The story obviously is moving towards the game-changer of Ada acquiring volition and sentience, but Vaughn and Luna are a little too rushed to make this happen. They don’t make this critically important conversation come off as believable, because Alex learns some secret and dangerous information much too easily. The conversation is thus partly an awkward information dump, meant to move things along faster. Levi feels merely instrumental to the plot, despite Luna’s attention to his character design, giving him a memorable face and folksy demeanor. He is there to ask Alex the important questions and pass on information. However, Alex’s dialogue and the dialogue of the short X5 robot are better and more natural-sounding, enhanced by Luna’s dead-on facial expressions for Alex’s thoughts and reactions.
The rest of “Alex + Ada” #4 is excellent. Once Alex leaves the chatroom, the rest of “Alex + Ada” #4 returns to a more natural flow of exposition and pacing. Alex is contemplating an act that is illegal and possibly foolhardy and misguided, and it’s not clear if any of his motives are self-serving, but Vaughn and Luna do everything to make Alex’s thoughts and feelings sympathetic. Each time Ada says something robot-like, Alex’s hesitant dismay at the chasm between human free will and robotic servility is written on his face.
The huge power differential between Alex and Ada is shaky ground for affection, but so far Vaughn and Luna have handled the potential relationship with grace and tenderness. Alex’s protective concern for Ada comes across as genuine and cute in the final scene.
There is a joke halfway through that is the best kind of surprise, perfectly unexpected and placed to relieve tensions for both the characters and the reader. This is characteristic of the style of humor in “Alex + Ada,” which is understated but well-executed.
Luna’s artwork again sets a specific mood, and his controlled, slightly stiff line and approach to composition emphasizes flat light colors, spacious open exteriors and interiors. There’s a lot of space, creating breathing room for the reader, even when the plot is moving along at a fast clip. The pauses in conversation and the pools of silent panels on the road and elsewhere feel peaceful and meditative or lonely, and the emotions that surface from the silence thus feel muted but deep. Luna’s body language is finely calibrated too, in the wary hunch of the rogue X5 and the tension from fear in Alex’s eyes and shoulders.

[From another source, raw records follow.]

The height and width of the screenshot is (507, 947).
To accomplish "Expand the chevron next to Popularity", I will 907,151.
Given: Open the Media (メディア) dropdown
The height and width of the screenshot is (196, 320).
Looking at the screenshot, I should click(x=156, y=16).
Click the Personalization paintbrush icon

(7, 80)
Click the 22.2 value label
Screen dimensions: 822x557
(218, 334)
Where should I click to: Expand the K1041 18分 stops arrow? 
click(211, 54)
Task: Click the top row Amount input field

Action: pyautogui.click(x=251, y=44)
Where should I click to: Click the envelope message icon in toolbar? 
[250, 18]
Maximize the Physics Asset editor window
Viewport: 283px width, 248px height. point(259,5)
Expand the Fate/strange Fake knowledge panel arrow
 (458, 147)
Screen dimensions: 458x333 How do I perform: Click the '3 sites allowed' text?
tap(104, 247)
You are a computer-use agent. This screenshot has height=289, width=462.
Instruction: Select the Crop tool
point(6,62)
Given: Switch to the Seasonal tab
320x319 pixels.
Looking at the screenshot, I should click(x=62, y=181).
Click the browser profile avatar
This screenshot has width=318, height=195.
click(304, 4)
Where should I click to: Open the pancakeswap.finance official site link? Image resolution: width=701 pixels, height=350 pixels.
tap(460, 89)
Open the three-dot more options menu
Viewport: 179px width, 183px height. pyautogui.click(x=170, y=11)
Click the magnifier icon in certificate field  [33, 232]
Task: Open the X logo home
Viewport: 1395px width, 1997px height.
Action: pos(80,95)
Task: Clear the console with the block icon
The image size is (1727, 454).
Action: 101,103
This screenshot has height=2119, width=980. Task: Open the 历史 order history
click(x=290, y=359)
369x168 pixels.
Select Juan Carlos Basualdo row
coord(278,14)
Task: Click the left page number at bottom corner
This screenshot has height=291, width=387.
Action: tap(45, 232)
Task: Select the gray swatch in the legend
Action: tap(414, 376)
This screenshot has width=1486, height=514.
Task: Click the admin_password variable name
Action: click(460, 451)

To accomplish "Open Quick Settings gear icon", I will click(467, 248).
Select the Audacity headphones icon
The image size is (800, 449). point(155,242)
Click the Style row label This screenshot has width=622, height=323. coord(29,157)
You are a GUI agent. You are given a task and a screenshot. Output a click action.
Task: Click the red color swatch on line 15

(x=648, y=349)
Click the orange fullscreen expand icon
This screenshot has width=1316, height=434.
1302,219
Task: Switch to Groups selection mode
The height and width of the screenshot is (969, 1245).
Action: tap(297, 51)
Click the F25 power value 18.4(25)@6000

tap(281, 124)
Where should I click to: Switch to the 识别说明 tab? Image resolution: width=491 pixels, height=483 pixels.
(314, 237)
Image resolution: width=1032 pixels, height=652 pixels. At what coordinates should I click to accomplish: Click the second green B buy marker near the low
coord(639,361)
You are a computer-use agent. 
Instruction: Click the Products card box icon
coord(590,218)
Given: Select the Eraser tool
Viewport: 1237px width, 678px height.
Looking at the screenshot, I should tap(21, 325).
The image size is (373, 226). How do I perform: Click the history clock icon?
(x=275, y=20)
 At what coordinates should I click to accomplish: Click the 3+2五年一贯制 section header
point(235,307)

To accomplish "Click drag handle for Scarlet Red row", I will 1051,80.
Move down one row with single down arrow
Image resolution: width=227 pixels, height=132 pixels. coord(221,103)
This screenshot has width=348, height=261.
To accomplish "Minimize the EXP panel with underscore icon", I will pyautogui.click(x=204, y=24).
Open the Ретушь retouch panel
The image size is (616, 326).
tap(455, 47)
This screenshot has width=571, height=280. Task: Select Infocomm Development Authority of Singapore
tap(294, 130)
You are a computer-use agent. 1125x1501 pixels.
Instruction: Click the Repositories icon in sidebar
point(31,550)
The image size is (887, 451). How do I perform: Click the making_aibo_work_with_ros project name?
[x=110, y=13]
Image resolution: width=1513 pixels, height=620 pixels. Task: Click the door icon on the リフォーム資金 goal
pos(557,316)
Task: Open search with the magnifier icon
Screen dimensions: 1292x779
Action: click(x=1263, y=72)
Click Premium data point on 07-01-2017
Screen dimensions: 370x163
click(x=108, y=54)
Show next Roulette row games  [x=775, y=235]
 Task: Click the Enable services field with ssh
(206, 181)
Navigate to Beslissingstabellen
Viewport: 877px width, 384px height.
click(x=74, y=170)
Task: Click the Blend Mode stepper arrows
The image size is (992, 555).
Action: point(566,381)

“Alex + Ada” #4 begins with a mechanical-feeling plot device, and the ending cliffhanger is logical and predictable, if still effective. The meat in the middle has a lot of substance, however. Watching the characters and witnessing the Alex’s decision-making process is to delight in visual psychological subtlety. Boy Meets Robot isn’t a new story, but “Alex + Ada” is an original take on the idea, and Vaughn and Luna’s skill make it one of most attractive and distinctive stories on the shelves right now.